Collected data entries:
»»
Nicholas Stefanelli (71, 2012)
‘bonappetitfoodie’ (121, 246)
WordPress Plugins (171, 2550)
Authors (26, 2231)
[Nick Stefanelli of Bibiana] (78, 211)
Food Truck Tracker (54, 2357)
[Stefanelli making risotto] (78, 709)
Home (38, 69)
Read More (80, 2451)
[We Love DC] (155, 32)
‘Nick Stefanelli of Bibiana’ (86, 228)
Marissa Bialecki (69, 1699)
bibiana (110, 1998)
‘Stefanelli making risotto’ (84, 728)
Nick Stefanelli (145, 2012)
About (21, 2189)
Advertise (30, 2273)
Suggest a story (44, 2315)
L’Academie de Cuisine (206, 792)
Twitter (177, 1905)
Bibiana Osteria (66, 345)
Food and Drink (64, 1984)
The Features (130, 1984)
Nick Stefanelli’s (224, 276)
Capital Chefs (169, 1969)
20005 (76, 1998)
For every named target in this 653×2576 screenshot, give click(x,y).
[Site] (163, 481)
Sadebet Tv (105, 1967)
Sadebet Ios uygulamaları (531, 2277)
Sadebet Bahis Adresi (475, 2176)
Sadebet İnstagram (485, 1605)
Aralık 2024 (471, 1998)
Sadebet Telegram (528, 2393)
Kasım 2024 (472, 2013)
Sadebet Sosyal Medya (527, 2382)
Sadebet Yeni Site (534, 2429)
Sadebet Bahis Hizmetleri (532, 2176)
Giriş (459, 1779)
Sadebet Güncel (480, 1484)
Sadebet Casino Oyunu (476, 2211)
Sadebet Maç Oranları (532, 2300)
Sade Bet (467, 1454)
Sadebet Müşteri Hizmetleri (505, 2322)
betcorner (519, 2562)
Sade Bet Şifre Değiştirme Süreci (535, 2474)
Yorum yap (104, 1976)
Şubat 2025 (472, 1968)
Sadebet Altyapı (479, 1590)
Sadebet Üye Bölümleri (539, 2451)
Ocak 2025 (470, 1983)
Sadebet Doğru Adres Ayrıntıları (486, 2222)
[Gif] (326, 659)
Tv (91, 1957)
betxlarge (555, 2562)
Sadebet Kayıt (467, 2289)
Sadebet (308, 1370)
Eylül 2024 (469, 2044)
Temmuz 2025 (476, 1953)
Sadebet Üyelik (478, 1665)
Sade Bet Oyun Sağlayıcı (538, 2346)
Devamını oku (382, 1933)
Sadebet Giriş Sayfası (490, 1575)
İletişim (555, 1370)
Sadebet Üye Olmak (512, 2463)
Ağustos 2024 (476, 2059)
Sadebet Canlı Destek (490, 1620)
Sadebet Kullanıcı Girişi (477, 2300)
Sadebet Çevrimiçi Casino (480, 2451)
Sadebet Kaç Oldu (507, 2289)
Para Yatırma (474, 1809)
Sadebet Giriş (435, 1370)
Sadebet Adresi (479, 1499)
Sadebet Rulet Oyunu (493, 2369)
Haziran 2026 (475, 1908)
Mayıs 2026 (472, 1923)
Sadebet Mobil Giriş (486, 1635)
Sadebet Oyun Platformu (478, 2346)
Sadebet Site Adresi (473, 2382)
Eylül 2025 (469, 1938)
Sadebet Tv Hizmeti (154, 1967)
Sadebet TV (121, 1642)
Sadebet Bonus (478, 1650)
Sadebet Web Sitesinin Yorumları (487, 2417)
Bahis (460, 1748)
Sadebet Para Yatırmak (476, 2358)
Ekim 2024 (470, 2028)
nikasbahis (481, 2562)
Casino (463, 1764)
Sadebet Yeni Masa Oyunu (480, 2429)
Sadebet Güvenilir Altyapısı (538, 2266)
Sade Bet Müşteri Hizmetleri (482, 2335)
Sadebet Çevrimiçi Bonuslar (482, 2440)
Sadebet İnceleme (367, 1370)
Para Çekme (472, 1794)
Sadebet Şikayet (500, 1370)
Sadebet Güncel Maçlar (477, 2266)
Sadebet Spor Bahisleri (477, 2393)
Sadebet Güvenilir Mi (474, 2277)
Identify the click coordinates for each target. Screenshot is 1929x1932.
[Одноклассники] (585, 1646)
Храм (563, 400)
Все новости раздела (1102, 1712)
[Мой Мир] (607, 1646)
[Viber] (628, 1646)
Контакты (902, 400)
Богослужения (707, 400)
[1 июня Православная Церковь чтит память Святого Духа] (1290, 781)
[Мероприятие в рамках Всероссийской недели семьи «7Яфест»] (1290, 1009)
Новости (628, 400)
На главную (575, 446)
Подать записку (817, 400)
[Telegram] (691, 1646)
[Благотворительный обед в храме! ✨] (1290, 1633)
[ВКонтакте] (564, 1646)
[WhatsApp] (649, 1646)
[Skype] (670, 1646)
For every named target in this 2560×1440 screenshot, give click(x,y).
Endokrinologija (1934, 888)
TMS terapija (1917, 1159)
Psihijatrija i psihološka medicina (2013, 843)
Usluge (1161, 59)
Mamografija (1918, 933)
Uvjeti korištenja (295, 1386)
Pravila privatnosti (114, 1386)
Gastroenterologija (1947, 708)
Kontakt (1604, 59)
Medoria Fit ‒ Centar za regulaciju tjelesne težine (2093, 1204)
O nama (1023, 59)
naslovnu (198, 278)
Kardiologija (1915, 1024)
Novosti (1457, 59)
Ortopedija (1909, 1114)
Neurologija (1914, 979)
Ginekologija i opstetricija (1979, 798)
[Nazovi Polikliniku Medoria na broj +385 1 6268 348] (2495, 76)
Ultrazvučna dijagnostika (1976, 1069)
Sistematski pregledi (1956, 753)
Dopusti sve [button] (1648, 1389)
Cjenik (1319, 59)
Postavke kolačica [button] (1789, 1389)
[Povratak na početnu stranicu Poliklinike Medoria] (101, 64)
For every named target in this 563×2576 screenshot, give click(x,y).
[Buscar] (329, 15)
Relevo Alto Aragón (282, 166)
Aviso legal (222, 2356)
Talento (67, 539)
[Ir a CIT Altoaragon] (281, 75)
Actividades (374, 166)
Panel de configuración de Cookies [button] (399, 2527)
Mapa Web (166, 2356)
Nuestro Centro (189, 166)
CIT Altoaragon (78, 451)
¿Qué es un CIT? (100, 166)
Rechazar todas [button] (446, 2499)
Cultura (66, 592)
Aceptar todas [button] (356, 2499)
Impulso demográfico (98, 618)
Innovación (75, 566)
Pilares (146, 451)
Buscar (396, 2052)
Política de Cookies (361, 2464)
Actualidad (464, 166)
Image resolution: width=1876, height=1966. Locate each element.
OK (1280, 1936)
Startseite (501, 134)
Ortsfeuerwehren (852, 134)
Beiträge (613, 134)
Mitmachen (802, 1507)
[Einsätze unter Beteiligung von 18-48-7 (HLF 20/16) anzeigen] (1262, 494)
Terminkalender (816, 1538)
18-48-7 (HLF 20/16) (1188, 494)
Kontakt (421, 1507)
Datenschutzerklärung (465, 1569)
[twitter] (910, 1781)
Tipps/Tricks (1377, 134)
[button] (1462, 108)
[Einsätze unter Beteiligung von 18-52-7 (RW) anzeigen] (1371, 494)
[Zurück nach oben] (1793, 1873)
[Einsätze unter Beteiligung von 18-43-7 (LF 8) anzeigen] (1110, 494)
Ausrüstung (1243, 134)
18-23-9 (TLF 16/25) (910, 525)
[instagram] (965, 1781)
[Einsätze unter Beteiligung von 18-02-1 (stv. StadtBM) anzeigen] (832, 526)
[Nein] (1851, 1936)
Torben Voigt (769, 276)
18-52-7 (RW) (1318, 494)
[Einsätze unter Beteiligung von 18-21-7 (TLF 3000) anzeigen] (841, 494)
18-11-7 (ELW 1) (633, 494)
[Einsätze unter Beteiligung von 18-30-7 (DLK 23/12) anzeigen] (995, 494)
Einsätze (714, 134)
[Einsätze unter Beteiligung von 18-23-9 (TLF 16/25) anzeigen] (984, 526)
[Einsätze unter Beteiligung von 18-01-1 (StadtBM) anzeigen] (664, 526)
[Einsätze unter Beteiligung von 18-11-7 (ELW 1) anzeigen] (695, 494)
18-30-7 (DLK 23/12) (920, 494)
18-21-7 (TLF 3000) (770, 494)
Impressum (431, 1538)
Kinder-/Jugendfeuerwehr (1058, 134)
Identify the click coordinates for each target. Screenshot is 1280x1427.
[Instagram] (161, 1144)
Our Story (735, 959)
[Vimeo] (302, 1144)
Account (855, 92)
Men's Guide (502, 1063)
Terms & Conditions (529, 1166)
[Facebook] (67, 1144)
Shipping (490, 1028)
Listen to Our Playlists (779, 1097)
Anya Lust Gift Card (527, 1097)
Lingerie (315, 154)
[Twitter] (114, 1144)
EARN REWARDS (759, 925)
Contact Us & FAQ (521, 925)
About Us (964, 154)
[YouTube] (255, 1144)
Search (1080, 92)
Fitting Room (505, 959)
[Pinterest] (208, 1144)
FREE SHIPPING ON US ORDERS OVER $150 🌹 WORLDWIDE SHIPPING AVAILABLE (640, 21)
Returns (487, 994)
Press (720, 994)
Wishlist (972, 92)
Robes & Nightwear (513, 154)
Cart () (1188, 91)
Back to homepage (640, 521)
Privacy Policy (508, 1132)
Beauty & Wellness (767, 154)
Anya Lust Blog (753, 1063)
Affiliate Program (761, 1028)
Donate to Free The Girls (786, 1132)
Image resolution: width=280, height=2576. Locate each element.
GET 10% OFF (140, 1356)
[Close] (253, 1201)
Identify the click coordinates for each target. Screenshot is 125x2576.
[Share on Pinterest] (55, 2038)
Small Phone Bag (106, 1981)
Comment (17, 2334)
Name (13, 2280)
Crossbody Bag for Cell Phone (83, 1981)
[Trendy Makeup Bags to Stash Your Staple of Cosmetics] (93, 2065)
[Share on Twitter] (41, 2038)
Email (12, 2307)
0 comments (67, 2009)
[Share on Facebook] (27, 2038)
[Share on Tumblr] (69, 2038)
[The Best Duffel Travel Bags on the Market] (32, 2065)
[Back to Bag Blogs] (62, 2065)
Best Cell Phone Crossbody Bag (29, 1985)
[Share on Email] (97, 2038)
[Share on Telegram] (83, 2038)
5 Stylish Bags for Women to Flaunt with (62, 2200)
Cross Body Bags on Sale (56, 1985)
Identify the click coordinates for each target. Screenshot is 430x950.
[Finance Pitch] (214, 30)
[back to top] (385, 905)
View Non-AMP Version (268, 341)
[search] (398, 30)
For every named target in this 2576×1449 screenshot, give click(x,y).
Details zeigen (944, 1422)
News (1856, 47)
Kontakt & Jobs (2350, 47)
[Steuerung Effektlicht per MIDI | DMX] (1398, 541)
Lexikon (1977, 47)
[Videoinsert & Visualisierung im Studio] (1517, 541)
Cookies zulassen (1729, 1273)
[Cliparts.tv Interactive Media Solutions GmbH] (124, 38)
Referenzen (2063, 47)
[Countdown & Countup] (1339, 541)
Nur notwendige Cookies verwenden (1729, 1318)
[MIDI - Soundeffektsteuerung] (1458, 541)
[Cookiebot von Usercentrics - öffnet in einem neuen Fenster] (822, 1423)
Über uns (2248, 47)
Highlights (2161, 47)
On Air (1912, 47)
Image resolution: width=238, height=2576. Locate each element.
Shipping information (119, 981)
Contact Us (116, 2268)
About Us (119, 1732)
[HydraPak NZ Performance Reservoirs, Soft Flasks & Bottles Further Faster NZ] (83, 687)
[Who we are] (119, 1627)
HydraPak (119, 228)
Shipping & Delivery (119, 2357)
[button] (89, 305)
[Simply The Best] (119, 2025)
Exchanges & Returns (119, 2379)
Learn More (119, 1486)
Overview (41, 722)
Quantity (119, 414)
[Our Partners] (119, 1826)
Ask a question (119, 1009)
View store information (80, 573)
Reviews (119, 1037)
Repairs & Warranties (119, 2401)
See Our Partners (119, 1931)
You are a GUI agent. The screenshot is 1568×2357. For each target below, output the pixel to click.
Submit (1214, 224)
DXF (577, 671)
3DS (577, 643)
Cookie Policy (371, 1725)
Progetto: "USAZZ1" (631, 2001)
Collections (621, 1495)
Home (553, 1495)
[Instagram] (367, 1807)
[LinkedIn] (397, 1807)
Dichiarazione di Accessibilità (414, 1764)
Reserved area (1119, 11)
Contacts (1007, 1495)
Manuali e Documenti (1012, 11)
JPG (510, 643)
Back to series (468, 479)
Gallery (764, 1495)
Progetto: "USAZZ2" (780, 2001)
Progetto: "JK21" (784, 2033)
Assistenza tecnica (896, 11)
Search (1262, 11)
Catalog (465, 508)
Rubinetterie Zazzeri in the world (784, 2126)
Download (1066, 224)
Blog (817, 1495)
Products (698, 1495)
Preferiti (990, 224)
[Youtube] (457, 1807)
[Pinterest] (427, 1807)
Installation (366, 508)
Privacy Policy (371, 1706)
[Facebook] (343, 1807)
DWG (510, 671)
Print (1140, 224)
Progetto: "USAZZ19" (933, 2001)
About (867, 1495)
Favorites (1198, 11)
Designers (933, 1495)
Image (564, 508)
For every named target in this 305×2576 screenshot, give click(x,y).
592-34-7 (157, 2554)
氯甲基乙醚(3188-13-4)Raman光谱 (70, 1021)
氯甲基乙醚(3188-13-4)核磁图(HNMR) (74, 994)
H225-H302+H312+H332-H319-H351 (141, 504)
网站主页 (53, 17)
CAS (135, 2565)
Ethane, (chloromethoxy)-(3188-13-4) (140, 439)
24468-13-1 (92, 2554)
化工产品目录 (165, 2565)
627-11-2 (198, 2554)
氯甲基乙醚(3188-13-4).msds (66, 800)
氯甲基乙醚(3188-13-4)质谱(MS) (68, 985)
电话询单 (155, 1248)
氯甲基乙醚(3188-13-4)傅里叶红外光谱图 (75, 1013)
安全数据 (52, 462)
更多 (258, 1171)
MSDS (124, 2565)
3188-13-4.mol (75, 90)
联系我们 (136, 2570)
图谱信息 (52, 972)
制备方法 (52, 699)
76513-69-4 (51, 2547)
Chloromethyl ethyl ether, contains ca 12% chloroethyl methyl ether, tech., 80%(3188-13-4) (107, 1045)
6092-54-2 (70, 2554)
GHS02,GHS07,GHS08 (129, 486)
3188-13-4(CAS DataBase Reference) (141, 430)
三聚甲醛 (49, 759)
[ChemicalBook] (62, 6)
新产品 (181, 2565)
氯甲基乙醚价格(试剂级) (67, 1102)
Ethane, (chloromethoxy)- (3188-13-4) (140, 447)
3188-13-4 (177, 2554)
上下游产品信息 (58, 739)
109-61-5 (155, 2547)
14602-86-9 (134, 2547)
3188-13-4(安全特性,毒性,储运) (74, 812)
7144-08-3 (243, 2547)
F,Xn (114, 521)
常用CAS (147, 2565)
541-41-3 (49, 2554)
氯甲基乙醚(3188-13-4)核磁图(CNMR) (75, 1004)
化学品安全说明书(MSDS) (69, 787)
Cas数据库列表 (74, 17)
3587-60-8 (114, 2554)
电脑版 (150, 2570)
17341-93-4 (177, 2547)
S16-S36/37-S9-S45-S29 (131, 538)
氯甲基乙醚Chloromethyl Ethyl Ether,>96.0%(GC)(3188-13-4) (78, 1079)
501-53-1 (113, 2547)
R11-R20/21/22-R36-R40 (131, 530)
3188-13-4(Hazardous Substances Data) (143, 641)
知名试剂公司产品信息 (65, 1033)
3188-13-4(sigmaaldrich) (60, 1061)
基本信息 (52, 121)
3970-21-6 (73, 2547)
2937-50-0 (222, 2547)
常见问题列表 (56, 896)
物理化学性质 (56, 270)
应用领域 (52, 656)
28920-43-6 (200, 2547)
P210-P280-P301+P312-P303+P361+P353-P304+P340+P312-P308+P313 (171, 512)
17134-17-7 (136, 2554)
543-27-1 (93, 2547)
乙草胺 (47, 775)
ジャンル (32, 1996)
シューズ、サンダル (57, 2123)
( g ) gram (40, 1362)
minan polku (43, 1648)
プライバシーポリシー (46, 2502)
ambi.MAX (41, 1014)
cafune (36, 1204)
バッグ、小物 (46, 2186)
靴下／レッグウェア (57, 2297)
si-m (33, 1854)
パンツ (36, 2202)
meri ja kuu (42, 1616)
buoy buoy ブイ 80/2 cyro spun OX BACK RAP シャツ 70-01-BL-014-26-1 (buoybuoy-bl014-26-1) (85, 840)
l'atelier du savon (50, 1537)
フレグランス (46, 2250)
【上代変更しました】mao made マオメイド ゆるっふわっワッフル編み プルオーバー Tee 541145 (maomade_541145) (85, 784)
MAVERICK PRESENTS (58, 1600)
««
Look above for the line containing "Crossbody Bag for Cell Phone (83, 1981)" and the line containing "Overview (41, 722)". Transcribe both, with the lines between them, exactly.

Crossbody Bag for Cell Phone (83, 1981)
[Trendy Makeup Bags to Stash Your Staple of Cosmetics] (93, 2065)
[Share on Twitter] (41, 2038)
Email (12, 2307)
0 comments (67, 2009)
[Share on Facebook] (27, 2038)
[Share on Tumblr] (69, 2038)
[The Best Duffel Travel Bags on the Market] (32, 2065)
[Back to Bag Blogs] (62, 2065)
Best Cell Phone Crossbody Bag (29, 1985)
[Share on Email] (97, 2038)
[Share on Telegram] (83, 2038)
5 Stylish Bags for Women to Flaunt with (62, 2200)
Cross Body Bags on Sale (56, 1985)
Identify the click coordinates for each target. Screenshot is 430x950.
[Finance Pitch] (214, 30)
[back to top] (385, 905)
View Non-AMP Version (268, 341)
[search] (398, 30)
For every named target in this 2576×1449 screenshot, give click(x,y).
Details zeigen (944, 1422)
News (1856, 47)
Kontakt & Jobs (2350, 47)
[Steuerung Effektlicht per MIDI | DMX] (1398, 541)
Lexikon (1977, 47)
[Videoinsert & Visualisierung im Studio] (1517, 541)
Cookies zulassen (1729, 1273)
[Cliparts.tv Interactive Media Solutions GmbH] (124, 38)
Referenzen (2063, 47)
[Countdown & Countup] (1339, 541)
Nur notwendige Cookies verwenden (1729, 1318)
[MIDI - Soundeffektsteuerung] (1458, 541)
[Cookiebot von Usercentrics - öffnet in einem neuen Fenster] (822, 1423)
Über uns (2248, 47)
Highlights (2161, 47)
On Air (1912, 47)
Image resolution: width=238, height=2576. Locate each element.
Shipping information (119, 981)
Contact Us (116, 2268)
About Us (119, 1732)
[HydraPak NZ Performance Reservoirs, Soft Flasks & Bottles Further Faster NZ] (83, 687)
[Who we are] (119, 1627)
HydraPak (119, 228)
Shipping & Delivery (119, 2357)
[button] (89, 305)
[Simply The Best] (119, 2025)
Exchanges & Returns (119, 2379)
Learn More (119, 1486)
Overview (41, 722)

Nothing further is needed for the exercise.